24 January 2024

Review: Magic Words by Jonah Berger

Magic Words by Jonah Berger audiobook cover

Magic Words - What to Say to Get Your Way by Jonah Berger was an interesting audiobook and the author's research promises to reveal 'how six types of words can increase your impact in every area from persuading others and building stronger relationships, to boosting creativity and motivating teams'.

According to Berger, digital language processing tools have revolutionised the social sciences, and after analysing countless movie scripts, customer service calls, academic papers, millions of online reviews, song lyrics and more, he has comprised a list of six types of words.

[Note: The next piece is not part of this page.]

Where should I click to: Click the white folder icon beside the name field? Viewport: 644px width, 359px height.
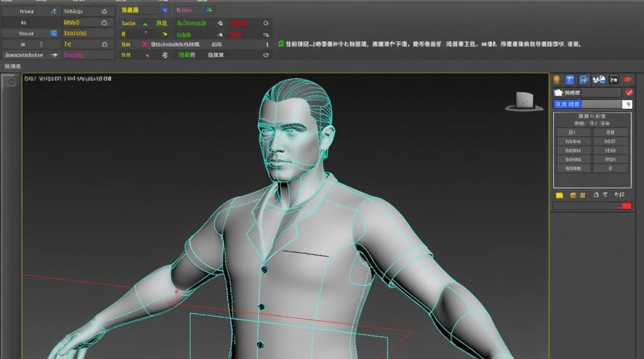tap(558, 92)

Listening to this audiobook and flipping through the ebook from my library, I'm not left with 6 specific words burned into my brain - like please or thank you - rather the book was more about how to use words more effectively. Here's more in the author's words.
"This book uncovers the hidden science behind how language works. And more importantly how we can use it more effectively to persuade others, deepen relationships and be more successful at home and at work." Introduction
The one magic word I will take away from reading this is the word 'because'. The author tells us of an experiment where the test subject asked if they could push in front of a queue of people waiting in line to print a document. First they asked nicely and then they made the same request and used the word 'because' and followed on with words to the effect they were in a hurry. I was surprised that the word 'because' resulted in the request being met more favourably because it's an approach I already employ. (Pun intended).

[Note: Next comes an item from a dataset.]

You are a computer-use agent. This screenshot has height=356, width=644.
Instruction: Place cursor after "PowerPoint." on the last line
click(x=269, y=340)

Having said that, I thought the success lay in spending more time talking with the person to make a case, hence lessening the rudeness of the request and explaining the reason in an attempt to mitigate blowback. You could argue the word 'because' is a magic word, or in the act of using it, you're also achieving the above.

The second key takeaway for me was the fact that some of us want to claim a desired identity and Berger uses an example whereby young children were asked two questions in order to determine the best approach. Children were asked "can you help clean up the blocks?" or "can you be a helper and clean up the blocks?" Those asked to be helpers were more enthusiastic to help in the task.

Rephrasing the request makes the task of helping seem like an opportunity to claim the desired identity of helper and being a helper is a useful and positive experience that reflects well on the child. This also taps into the naughty/nice and good girl/good boy language that recognises and reinforces good behaviour. Interesting!

Magic Words - What to Say to Get Your Way by Jonah Berger is full of small moments like this, although having read How To Win Friends and Influence People by Dale Carnegie and Fierce Conversations by Susan Scott, the majority of the content wasn't new to me. Readers fresh to the topic of language, the art of communication and social sciences will love this!